**Short task**
Retype the items character for character, starting at the line that contains "Given: Switch to the 2年 time range" and continuing through the last line of the items, with both ends included. Leave the pictures out of your answer.
-------
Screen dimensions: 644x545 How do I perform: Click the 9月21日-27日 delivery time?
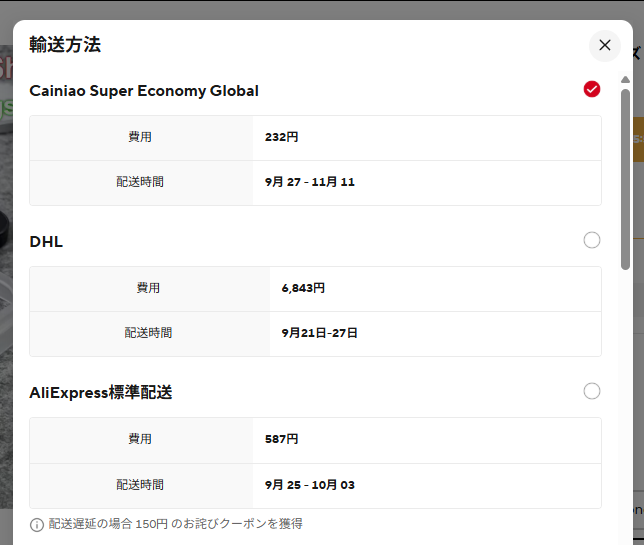click(x=319, y=333)
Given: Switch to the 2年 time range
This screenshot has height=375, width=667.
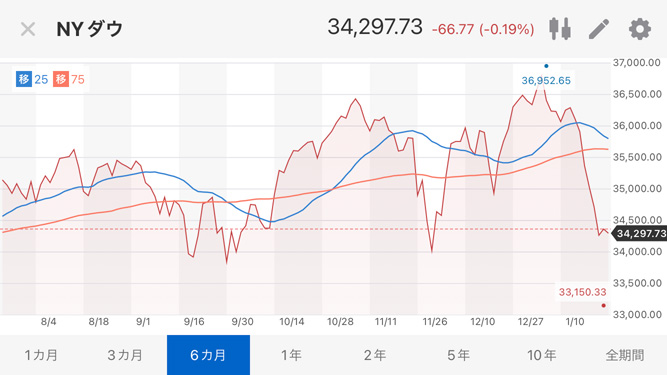Looking at the screenshot, I should coord(375,355).
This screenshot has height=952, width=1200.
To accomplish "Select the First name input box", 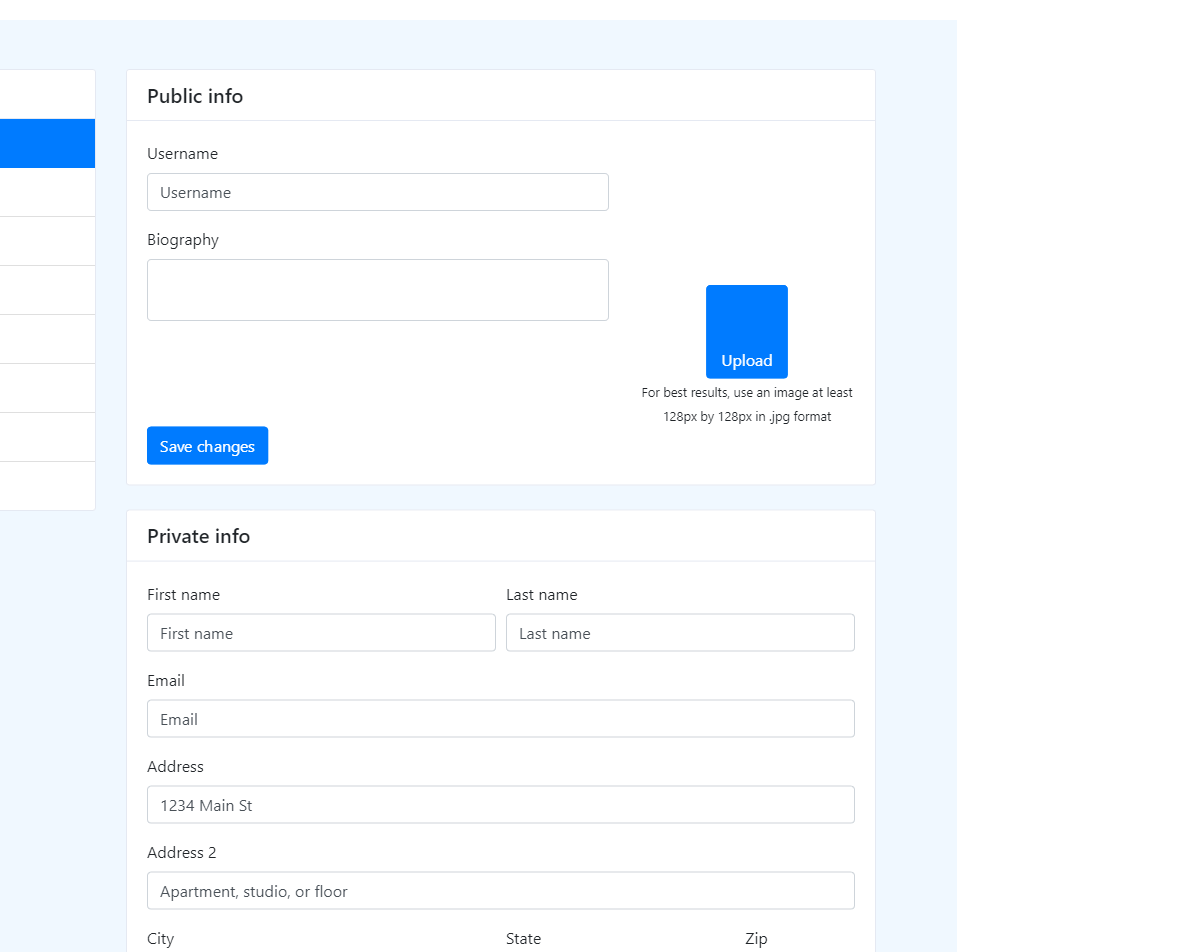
-------
**Exercise response**
Given: Switch to the 2年 time range
This screenshot has height=375, width=667.
Looking at the screenshot, I should coord(375,355).
This screenshot has height=952, width=1200.
To accomplish "Select the First name input box", 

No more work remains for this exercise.